Now, with bearish positions in the derivatives market, it’s extremely difficult to know true intentions. For example, a sold call at face value represents a bearish strategy: the seller of the call underwrites the risk that the target security will not rise above the listed strike price. However, just by looking at an options screener does not reveal whether the sold call is covered or uncovered (naked).
Some clues, such as extreme variance between volume and open interest, could tip off the magnitude of conviction in the trade. However, without inside details, it’s ambiguous whether a short call position is truly a short in the classical sense.
However, when we talk about short interest, no ambiguities exist. A trader borrows shares from a broker to initiate a true shorting activity; that is, selling the borrowed securities immediately, hoping that their value falls, picking up the shares on the cheap to return back to the broker, and pocketing the difference as profit.
Still, when too many traders engage in short selling, this dynamic creates more panic, as there’s more volume of money at risk. If the target security rises sharply – like what’s happening to BOWL stock currently – the bears may panic to avoid the ugly prospect of uncapped losses.
Remember, the folks who directly shorted BOWL stock must return the borrowed securities back to the lender.

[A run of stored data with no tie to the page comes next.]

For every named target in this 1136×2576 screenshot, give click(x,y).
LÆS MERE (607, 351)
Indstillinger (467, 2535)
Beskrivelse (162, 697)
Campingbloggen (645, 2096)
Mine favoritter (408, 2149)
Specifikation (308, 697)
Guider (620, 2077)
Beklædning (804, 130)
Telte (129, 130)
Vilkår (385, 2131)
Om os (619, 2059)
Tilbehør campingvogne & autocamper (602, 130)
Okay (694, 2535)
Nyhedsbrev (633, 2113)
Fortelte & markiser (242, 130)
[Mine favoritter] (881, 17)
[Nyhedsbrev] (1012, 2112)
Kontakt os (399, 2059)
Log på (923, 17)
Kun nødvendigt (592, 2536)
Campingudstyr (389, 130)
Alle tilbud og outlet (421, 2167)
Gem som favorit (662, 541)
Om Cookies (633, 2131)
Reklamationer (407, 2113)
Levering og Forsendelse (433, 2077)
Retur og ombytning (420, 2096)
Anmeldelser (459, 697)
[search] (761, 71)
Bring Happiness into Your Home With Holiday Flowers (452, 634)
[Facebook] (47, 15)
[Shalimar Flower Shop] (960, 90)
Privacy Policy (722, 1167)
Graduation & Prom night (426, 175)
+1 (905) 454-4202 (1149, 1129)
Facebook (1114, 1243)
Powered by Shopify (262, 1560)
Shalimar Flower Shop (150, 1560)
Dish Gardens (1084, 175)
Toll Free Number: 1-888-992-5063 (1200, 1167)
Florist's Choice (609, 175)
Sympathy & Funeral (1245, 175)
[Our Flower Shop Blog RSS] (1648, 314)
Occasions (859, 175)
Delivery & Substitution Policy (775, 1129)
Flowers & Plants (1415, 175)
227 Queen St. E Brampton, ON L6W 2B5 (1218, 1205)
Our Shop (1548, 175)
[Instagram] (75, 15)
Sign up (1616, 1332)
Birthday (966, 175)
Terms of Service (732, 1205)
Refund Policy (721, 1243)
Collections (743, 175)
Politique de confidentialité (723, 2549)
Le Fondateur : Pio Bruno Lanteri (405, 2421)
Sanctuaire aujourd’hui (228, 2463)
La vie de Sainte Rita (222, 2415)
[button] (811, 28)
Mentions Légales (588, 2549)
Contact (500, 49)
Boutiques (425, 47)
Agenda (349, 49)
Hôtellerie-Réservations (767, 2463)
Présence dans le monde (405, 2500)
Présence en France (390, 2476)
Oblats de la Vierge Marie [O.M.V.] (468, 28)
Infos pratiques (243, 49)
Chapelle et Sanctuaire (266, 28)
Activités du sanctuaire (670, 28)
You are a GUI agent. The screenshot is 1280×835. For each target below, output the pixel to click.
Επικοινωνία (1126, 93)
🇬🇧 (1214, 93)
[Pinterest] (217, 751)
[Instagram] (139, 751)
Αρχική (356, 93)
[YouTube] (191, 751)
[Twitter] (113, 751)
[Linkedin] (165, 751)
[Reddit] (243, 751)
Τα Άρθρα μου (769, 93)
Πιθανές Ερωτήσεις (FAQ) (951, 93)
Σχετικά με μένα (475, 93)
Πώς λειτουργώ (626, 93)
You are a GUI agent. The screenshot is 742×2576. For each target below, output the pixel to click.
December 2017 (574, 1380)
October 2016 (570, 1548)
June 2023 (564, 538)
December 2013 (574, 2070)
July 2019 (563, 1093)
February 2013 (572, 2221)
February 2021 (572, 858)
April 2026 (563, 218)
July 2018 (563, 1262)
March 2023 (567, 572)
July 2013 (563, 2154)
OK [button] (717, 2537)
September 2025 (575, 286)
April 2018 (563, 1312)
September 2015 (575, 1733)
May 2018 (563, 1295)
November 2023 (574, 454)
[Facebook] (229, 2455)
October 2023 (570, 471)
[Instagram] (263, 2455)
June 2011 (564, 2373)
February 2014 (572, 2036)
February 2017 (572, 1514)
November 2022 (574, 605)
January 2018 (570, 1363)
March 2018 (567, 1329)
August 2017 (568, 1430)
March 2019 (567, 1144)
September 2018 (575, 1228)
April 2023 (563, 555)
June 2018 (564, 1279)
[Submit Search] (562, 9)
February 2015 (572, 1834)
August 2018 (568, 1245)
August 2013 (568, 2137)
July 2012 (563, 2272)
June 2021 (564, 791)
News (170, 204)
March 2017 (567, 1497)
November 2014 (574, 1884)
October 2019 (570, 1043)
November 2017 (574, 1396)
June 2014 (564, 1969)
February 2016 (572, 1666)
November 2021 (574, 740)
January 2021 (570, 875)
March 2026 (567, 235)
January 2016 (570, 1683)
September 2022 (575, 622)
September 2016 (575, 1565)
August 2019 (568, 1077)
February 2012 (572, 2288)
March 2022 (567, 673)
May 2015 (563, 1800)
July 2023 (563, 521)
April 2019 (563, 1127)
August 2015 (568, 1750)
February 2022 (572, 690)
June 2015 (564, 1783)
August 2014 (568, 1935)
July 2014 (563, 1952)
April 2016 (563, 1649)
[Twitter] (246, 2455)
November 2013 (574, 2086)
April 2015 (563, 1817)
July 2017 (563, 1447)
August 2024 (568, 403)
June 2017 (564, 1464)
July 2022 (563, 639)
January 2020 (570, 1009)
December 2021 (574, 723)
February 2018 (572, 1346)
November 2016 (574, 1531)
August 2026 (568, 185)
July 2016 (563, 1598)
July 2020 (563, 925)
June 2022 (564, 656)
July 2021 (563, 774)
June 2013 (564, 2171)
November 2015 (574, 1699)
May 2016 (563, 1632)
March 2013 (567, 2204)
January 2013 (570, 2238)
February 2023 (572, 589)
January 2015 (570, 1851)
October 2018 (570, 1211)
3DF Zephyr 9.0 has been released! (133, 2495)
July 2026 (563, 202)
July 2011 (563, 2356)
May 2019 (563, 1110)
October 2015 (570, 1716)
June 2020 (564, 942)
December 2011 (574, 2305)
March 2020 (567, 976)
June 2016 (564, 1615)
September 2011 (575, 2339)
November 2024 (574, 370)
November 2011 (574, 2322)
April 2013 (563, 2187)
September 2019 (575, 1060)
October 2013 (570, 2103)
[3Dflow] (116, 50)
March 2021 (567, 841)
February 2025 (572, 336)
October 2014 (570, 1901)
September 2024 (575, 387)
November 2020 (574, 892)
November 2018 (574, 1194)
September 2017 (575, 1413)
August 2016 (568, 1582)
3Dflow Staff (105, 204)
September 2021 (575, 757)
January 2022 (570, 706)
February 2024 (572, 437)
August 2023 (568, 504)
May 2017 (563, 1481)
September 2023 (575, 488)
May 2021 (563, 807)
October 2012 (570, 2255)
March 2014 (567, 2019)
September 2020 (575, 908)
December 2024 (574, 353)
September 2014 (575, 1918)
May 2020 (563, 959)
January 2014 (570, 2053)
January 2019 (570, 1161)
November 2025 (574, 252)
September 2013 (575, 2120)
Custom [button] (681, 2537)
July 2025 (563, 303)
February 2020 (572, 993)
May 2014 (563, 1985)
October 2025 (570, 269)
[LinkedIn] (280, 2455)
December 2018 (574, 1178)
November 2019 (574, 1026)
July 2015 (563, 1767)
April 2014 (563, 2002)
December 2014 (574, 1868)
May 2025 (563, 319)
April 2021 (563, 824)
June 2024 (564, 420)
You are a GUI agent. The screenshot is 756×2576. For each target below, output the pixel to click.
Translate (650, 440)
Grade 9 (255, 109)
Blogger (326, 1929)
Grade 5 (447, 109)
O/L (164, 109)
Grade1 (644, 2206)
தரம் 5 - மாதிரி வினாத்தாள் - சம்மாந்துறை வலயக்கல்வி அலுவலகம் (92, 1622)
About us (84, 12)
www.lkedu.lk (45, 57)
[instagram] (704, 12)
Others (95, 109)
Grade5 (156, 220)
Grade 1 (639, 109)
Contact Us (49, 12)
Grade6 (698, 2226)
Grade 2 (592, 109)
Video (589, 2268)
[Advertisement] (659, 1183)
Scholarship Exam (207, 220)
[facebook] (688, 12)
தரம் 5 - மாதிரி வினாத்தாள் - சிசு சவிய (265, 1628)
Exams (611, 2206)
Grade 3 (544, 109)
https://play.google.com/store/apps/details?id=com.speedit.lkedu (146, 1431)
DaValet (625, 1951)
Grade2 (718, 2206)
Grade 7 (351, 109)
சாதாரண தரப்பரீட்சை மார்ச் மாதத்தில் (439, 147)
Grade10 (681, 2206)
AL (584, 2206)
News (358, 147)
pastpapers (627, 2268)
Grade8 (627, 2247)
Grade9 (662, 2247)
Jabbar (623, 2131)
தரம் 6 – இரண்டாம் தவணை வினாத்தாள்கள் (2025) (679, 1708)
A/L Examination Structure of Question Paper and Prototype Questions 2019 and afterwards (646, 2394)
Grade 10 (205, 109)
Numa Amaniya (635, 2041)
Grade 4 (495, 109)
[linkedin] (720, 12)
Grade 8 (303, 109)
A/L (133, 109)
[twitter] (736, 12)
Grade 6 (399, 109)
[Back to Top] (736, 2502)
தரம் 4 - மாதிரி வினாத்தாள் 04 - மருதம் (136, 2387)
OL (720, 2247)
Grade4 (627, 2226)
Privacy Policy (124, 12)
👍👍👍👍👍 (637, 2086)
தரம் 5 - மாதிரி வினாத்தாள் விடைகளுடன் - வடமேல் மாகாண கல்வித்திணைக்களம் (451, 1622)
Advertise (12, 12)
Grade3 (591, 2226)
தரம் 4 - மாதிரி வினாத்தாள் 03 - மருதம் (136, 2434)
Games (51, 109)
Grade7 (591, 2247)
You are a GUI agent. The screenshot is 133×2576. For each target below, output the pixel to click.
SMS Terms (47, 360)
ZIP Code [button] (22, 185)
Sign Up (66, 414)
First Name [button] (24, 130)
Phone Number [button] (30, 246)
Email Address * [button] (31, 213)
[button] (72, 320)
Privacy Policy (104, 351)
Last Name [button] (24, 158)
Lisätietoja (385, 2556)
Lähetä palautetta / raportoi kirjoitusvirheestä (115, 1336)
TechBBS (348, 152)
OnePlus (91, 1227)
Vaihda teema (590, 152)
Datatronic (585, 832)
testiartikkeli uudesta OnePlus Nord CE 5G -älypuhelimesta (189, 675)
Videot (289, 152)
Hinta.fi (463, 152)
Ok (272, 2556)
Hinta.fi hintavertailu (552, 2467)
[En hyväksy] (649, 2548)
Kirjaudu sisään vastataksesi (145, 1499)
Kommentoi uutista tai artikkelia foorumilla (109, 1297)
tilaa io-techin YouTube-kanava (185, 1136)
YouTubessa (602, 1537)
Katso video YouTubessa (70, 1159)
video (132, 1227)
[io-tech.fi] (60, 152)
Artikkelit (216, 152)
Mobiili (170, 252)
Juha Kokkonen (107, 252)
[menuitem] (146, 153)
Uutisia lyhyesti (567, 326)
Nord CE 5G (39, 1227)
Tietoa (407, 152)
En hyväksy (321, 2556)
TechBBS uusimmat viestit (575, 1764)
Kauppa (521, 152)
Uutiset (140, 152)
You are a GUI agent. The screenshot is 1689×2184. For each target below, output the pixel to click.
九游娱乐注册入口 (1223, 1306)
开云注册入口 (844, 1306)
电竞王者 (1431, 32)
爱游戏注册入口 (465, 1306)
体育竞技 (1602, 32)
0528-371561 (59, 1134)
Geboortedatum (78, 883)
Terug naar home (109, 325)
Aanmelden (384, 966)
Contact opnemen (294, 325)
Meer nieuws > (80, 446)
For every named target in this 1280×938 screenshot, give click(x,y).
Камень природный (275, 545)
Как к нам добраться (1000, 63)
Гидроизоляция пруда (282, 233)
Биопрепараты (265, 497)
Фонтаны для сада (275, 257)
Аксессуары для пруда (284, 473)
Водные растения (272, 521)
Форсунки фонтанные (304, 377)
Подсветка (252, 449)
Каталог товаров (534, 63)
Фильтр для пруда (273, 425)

And with so many bears crowded into a single trade, an unexpected housefire can easily spark a panicked stampede out of the position. In turn, that could skyrocket Bowlero’s valuation.
Financial Considerations to Monitor
To be sure, no investment is perfect, and BOWL stock is no exception. One concern that investors should acknowledge is the slowing growth trend. For example, in Fiscal 2021, Bowlero posted revenue of $395.23 million as it struggled to recover from COVID-19. However, in the following year, sales shot up to $911.71 million. Last year, though, the sales tally came in at about $1.06 billion. And on a trailing-12-month (TTM) basis, sales are only approximately $1.09 billion, reflecting slowed momentum.
Nevertheless, an Ipsos poll showed that in 2022, bowling represented one of the two most popular participatory sports in America. With the economy booming and companies hiring, now doesn’t seem a good time to short BOWL stock.
Is Bowlero Stock a Buy, According to Analysts?
Turning to Wall Street, BOWL stock has a Strong Buy consensus rating based on six Buys, zero Holds, and zero Sell ratings. The average BOWL stock price target is $19.17, implying 27.5% upside potential.
The Takeaway: Don’t Get in Front of the BOWL Stock Train
Primarily, what makes BOWL stock compelling as a quick bullish options scalp is the extremely high short interest. At over 90%, it leads the field in terms of short interest by a country mile. With so many bearish traders betting against Bowlero, a swing to the upside could easily panic out the pessimists. In addition, the fundamental catalyst of bowling’s popularity adds another reason to consider BOWL.